* _RECORD LIST_:
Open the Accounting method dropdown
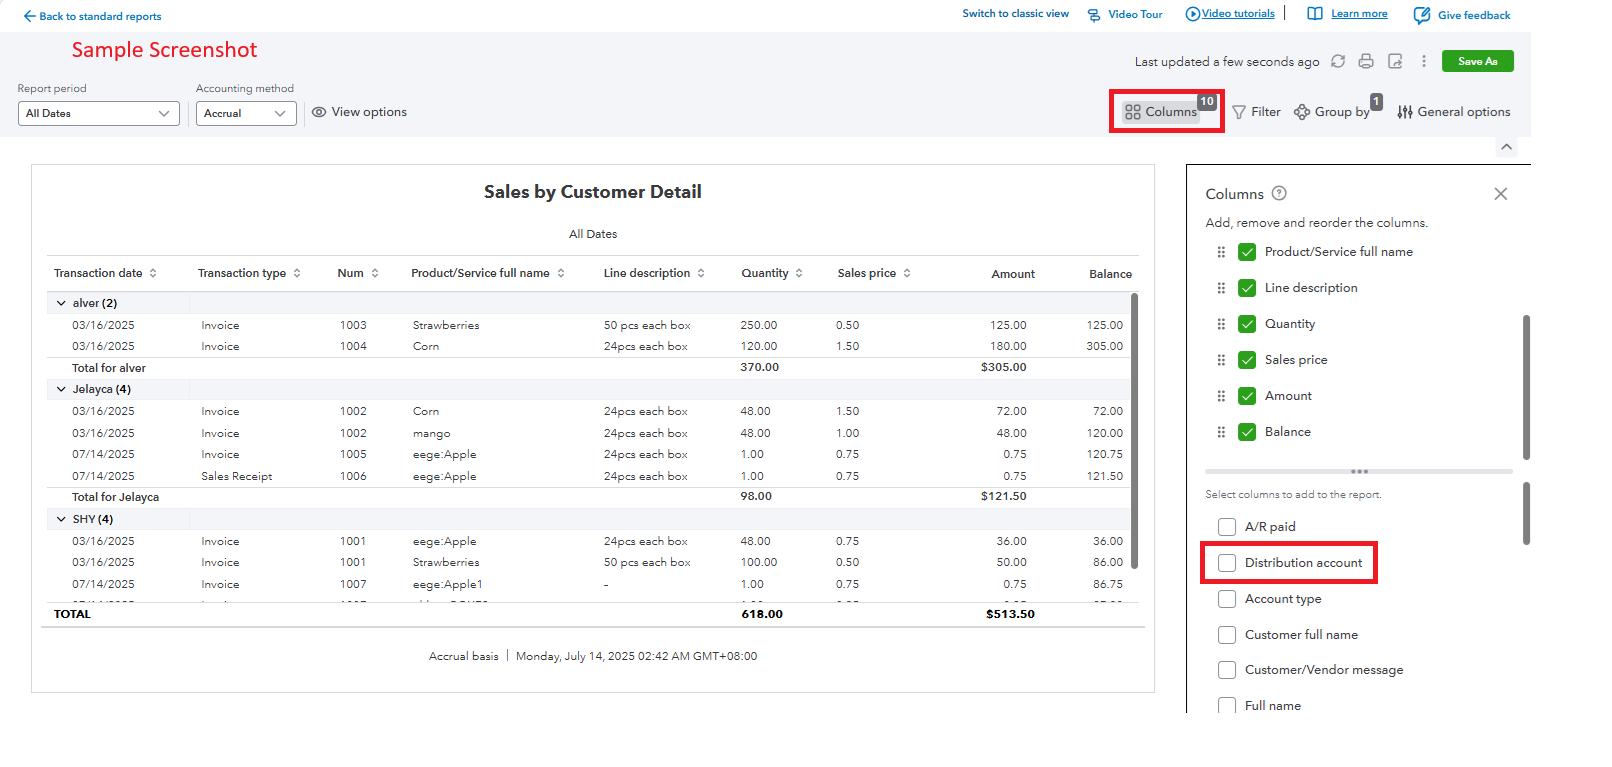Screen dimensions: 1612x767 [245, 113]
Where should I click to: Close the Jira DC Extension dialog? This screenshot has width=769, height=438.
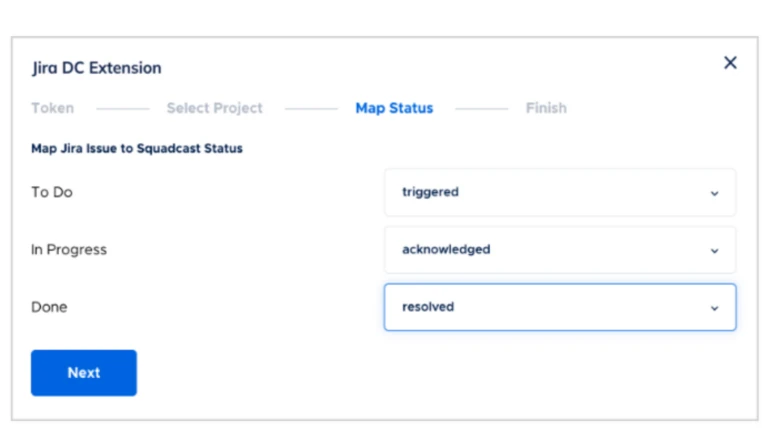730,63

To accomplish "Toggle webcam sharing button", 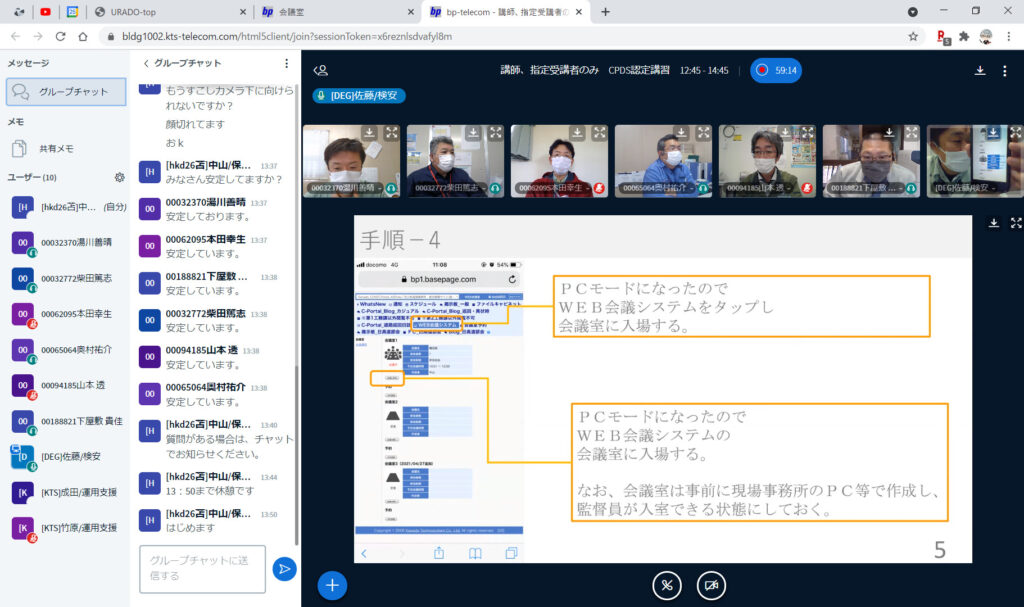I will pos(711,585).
* * *
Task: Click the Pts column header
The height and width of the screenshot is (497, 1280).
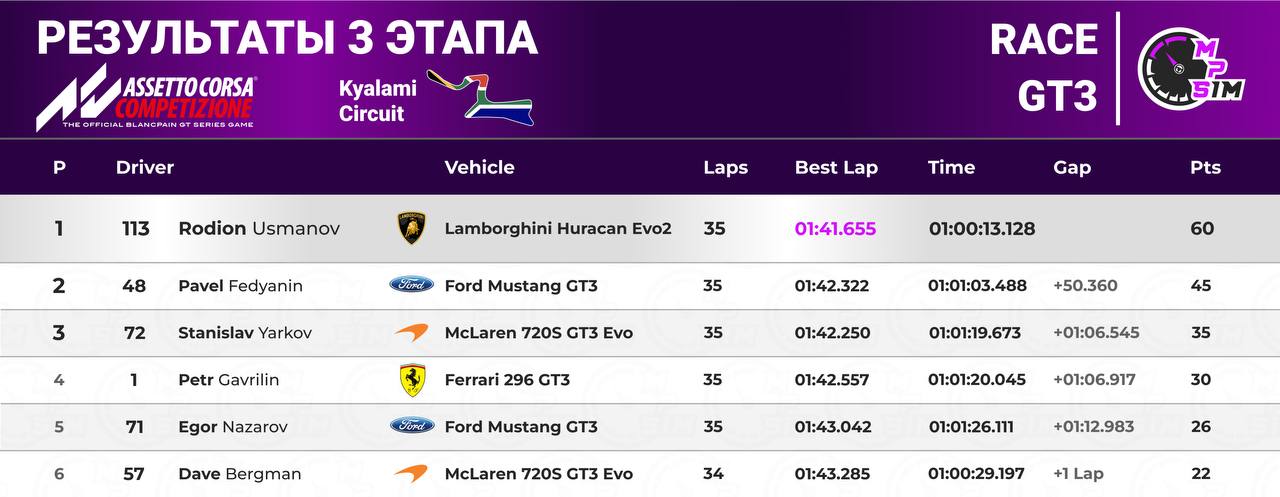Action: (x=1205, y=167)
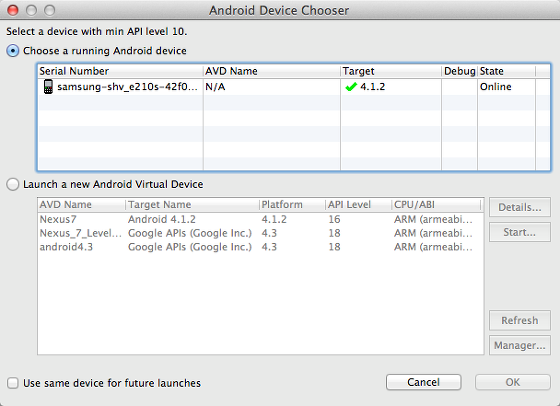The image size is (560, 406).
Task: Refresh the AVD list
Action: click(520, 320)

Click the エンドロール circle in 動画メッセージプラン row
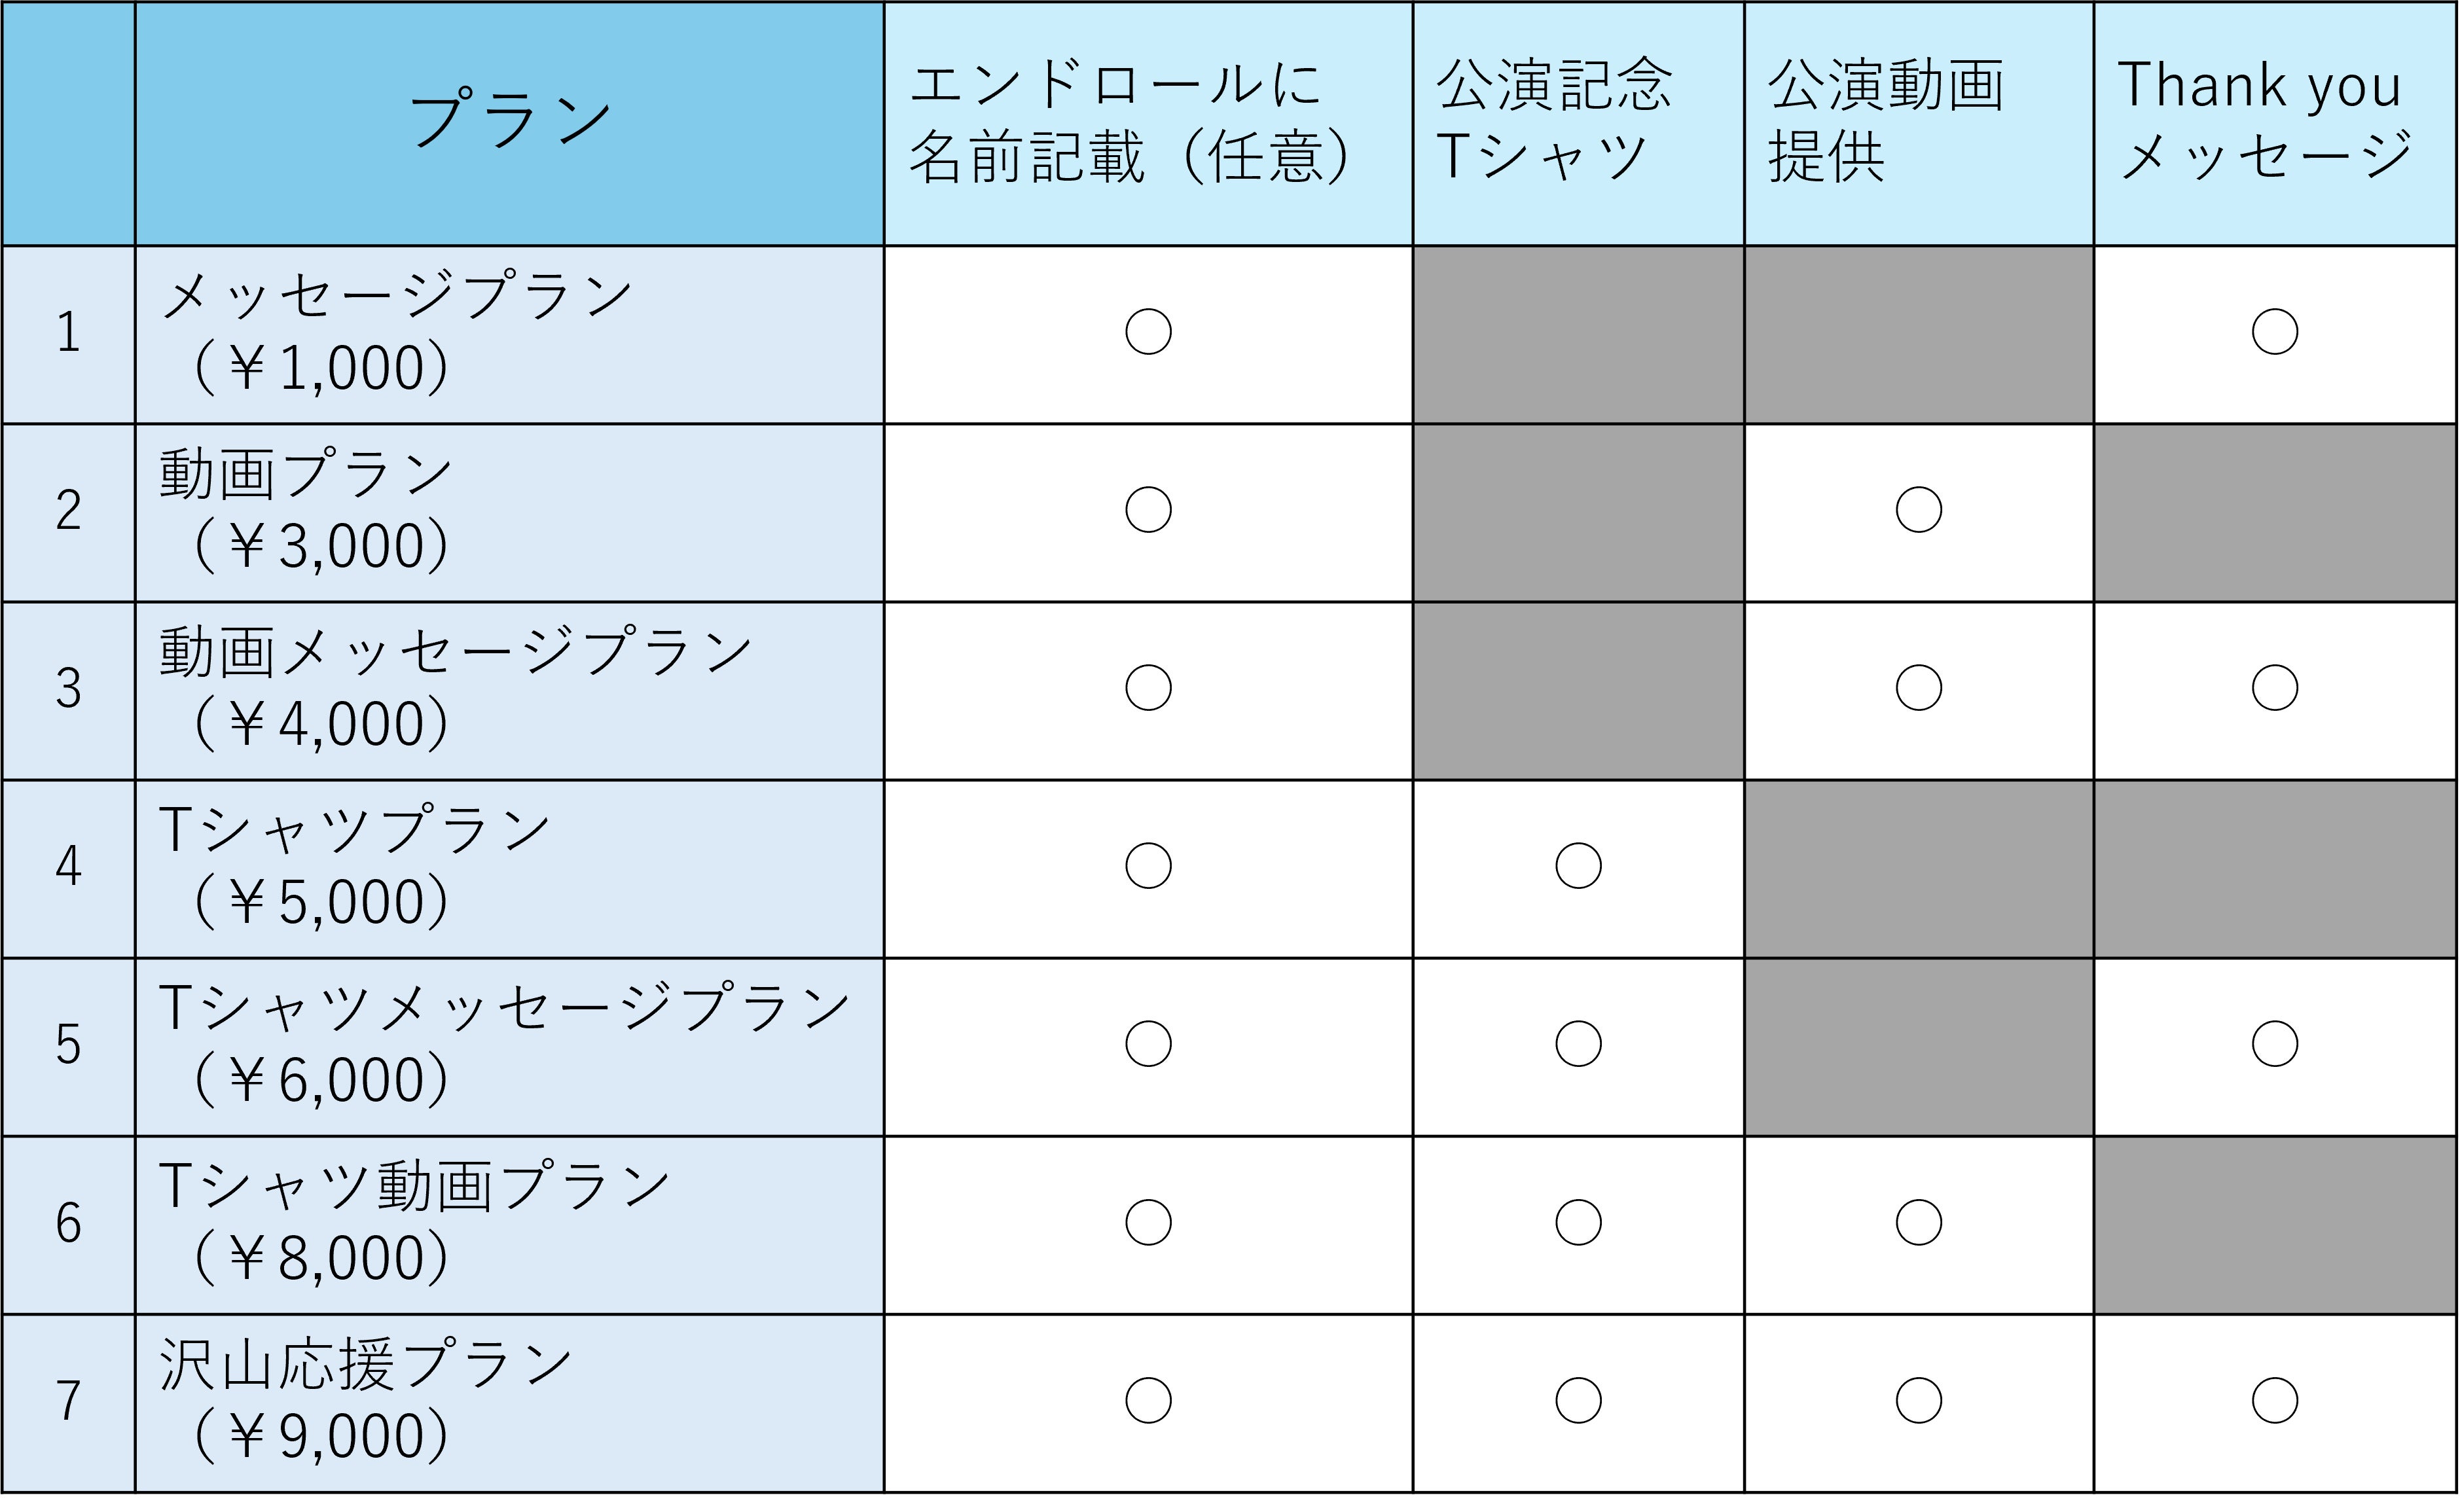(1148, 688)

* _WRITTEN EXERCISE_: Rewrite the rows from the line with "Task: Click the Pts column header" up to and including the line with "(1148, 688)", changing "column header" to "column title" and leaving everything else unchanged. Leave the pictures out of your answer.

* _ANSWER FOR THE TASK_:
Task: Click the Pts column title
The height and width of the screenshot is (497, 1280).
Action: (x=1205, y=167)
The image size is (560, 406).
Task: Refresh the AVD list
Action: click(520, 320)

Click the エンドロール circle in 動画メッセージプラン row
(1148, 688)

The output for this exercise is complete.